用于生物毒性检测的肺组织模型及生物毒性检测方法转让专利
申请号 : CN201410524951.9
文献号 : CN104316661B
文献日 : 2016-03-23
发明人 : 姚睿 , 赵雨 , 孙伟 , 林峰
申请人 : 清华大学
摘要 :
本发明公开了一种用于生物毒性检测的肺组织模型和检测方法,所述肺组织模型包括:气管,所述气管内限定有气体通道,所述气管的两端设有分别与所述气体通道导通的进气口和出气口;血管,所述血管内限定有血液通道,所述血管的两端设有分别与所述血液通道导通的进液口和出液口;和肺泡单元,所述肺泡单元内限定有腔室,所述肺泡单元的壁形成为弹性透气膜,所述肺泡单元设在所述血液通道内且所述腔室与所述气体通道导通。

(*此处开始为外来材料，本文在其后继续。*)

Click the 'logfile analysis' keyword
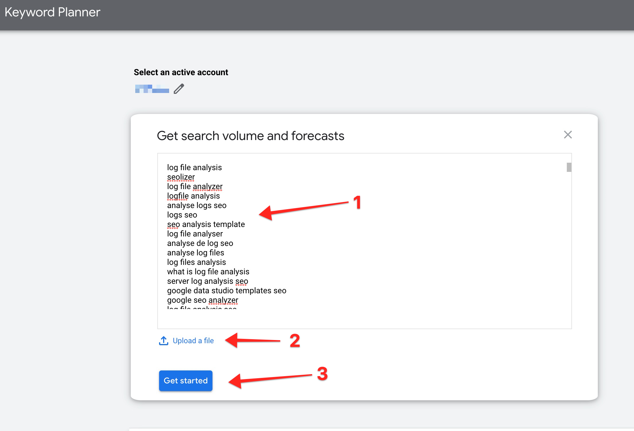This screenshot has width=634, height=431. (193, 196)
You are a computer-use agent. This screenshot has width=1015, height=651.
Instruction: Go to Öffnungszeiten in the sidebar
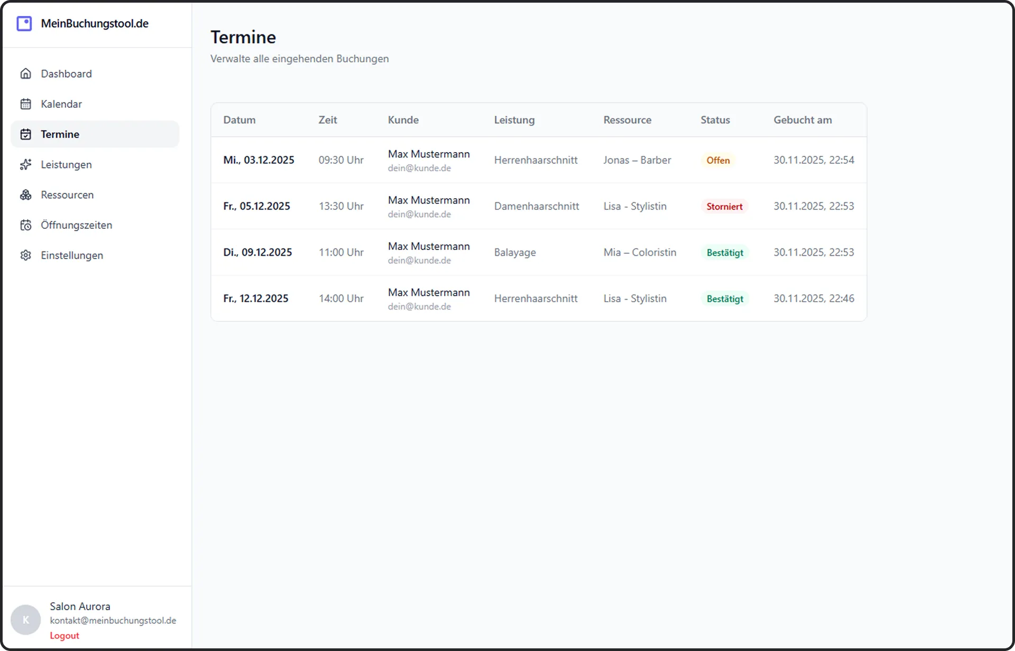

根据本发明实施例的肺组织模型,实现了模拟体内肺部血液的气体交换功能以及呼吸应变作用;通过在肺泡单元部分种植细胞,在后续培养过程中可实现体内肺泡单元的结构和功能的仿生以及模拟免疫细胞的炎症反应。
权利要求 :
1.一种用于生物毒性检测的肺组织模型,其特征在于,包括:气管,所述气管内限定有气体通道,所述气管的两端设有分别与所述气体通道导通的进气口和出气口;
血管,所述血管内限定有血液通道,所述血管的两端设有分别与所述血液通道导通的进液口和出液口;和肺泡单元,所述肺泡单元内限定有腔室,所述肺泡单元的壁形成为弹性透气膜,所述肺泡单元设在所述血液通道内且所述腔室与所述气体通道导通,所述肺泡单元形成为空心球状,所述肺泡单元与所述气管之间设有连接管,所述连接管导通所述腔室和所述气体通道。
2.根据权利要求1所述的用于生物毒性检测的肺组织模型,其特征在于,所述连接管包括两个,其中一个所述连接管与所述进气口连通且另一个所述连接管与所述出气口导通。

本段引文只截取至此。